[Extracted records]

»»

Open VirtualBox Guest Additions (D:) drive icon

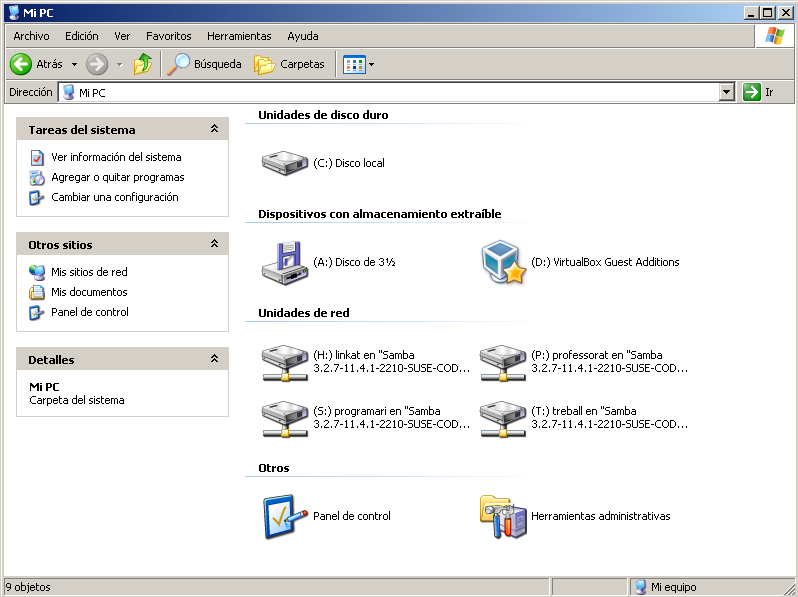(x=503, y=262)
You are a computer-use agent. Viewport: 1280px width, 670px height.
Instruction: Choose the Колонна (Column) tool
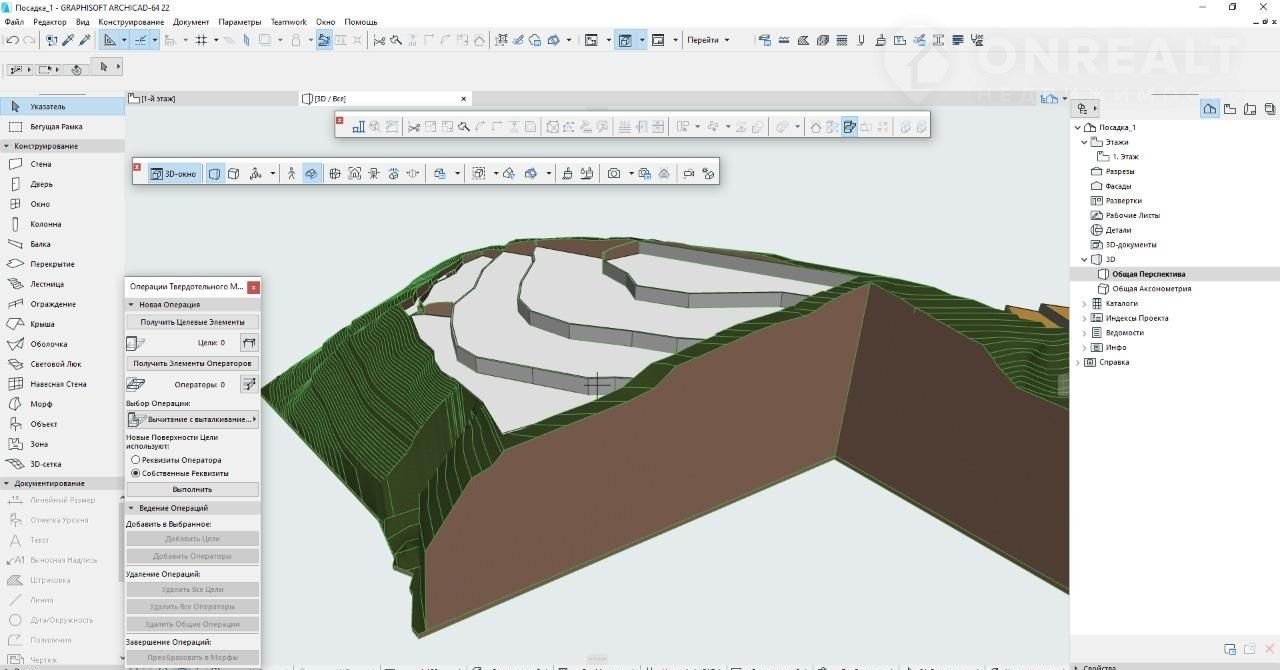click(x=45, y=224)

««

* Work instruction:
Restate every line above word for word. Do not carry over the images.

* Solution to this problem:
Open VirtualBox Guest Additions (D:) drive icon

(x=503, y=262)
You are a computer-use agent. Viewport: 1280px width, 670px height.
Instruction: Choose the Колонна (Column) tool
click(x=45, y=224)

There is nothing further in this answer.